Cahill: 196.2 innings
Wilson: 204 innings
Pretty much a wash.
Cahill: 2.97 ERA, 1.11 WHIP, .220 BAA
Wilson: 3.35 ERA, 1.21 WHIP, .217 BAA
Obviously Cahill comes out ahead in this section, but there is no way that this difference can possibly explain an ADP gap of 100 places.
Cahill: 118 strikeouts
Wilson: 170 strikeouts
Yikes is right. Maybe people don't think that 52 extra strikeouts are valuable. I tend to disagree.
Cahill: 1.87 K/BB
Wilson: 1.83 K/BB
Neither one of these guys managed a league average mark (2.17), but still, again, we are looking at nearly identical marks for the righty and lefty.
Are you coming around as to why this stuff with the ADP makes no sense at all?
For those of you who really like to dig into the numbers...
Cahill: 76.5 LOB%, 4.19 FIP, 2.2 WAR
Wilson: 72.4 LOB%, 3.56 FIP, 4.4 WAR
It's pretty clear that Cahill was a bit more fortunate last season. WAR isn't fooled in the least.
Straight up I would take Wilson over Cahill. If I could wait 5-7 rounds to take Wilson - sign me up for that windfall.

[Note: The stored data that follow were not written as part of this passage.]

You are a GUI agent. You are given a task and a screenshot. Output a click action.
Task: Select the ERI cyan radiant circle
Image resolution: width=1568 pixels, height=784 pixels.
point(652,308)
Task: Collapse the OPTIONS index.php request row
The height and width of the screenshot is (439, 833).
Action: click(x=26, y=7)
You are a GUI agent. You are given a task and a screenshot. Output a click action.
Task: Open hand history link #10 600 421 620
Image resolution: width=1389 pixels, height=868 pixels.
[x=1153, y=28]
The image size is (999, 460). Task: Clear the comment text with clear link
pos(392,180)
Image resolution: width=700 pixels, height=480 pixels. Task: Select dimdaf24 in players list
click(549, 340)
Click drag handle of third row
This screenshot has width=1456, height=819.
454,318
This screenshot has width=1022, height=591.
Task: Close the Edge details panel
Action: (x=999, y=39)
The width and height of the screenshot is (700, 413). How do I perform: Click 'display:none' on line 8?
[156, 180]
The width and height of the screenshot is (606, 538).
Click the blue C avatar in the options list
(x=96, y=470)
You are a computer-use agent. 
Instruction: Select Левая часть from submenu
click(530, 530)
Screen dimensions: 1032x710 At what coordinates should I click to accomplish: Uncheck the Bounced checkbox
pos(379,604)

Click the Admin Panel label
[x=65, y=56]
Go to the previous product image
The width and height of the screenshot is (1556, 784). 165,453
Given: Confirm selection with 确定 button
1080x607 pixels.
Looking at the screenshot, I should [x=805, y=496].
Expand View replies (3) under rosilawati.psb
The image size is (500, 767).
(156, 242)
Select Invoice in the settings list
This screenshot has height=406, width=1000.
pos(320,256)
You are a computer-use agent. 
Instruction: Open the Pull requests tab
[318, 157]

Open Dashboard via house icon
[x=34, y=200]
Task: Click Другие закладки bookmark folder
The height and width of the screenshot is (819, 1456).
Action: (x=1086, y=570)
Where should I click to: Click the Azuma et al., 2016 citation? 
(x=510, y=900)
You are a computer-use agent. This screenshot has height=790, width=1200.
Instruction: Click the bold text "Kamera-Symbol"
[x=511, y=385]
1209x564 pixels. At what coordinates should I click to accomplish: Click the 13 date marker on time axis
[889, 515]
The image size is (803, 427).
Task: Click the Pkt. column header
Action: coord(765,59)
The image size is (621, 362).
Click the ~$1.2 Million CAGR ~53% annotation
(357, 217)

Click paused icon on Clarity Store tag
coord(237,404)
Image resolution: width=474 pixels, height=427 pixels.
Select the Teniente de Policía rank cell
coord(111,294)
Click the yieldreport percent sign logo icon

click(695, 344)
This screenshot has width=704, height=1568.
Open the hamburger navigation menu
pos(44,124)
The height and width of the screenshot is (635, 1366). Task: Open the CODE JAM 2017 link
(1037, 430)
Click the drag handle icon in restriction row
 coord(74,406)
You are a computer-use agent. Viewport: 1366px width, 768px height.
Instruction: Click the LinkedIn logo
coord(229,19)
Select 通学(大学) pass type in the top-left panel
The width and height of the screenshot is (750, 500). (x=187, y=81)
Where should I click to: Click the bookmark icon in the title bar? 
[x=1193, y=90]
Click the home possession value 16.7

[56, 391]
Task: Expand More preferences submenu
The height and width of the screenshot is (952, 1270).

Miguel Montero or Kurt Suzuki?
According to ADP information from Mock Draft Central, in 5x5 leagues Montero is being taken with the 122nd overall pick, Suzuki the 178th. Which would you rather have?
Some guys get no respect. Kurt Suzuki is one of those guys. Here is the data.
The past three years amongst catchers:
Suzuki is tied for first in games played (426).
He is tied for 12th in homers (35).
He is 5th in RBI (201).
He is 4th in runs (183).
He is 6th in steals (albeit only 13).
In the very least, his ability to be on the field as much as any catcher in the game allows him to be capable of putting up solid numbers - at least in the counting categories. Being able to rack up games played is a rather rare thing for backstops. Does that make him a better option than Montero who appears to be the anti-Suzuki?
Montero has just one season in his career of 90 games played. He should blow past that number this year if he can stay healthy. Montero does posses more power than Suzuki, but their performance the past two years, when stacked up against each other, might surprise you a bit - or maybe not..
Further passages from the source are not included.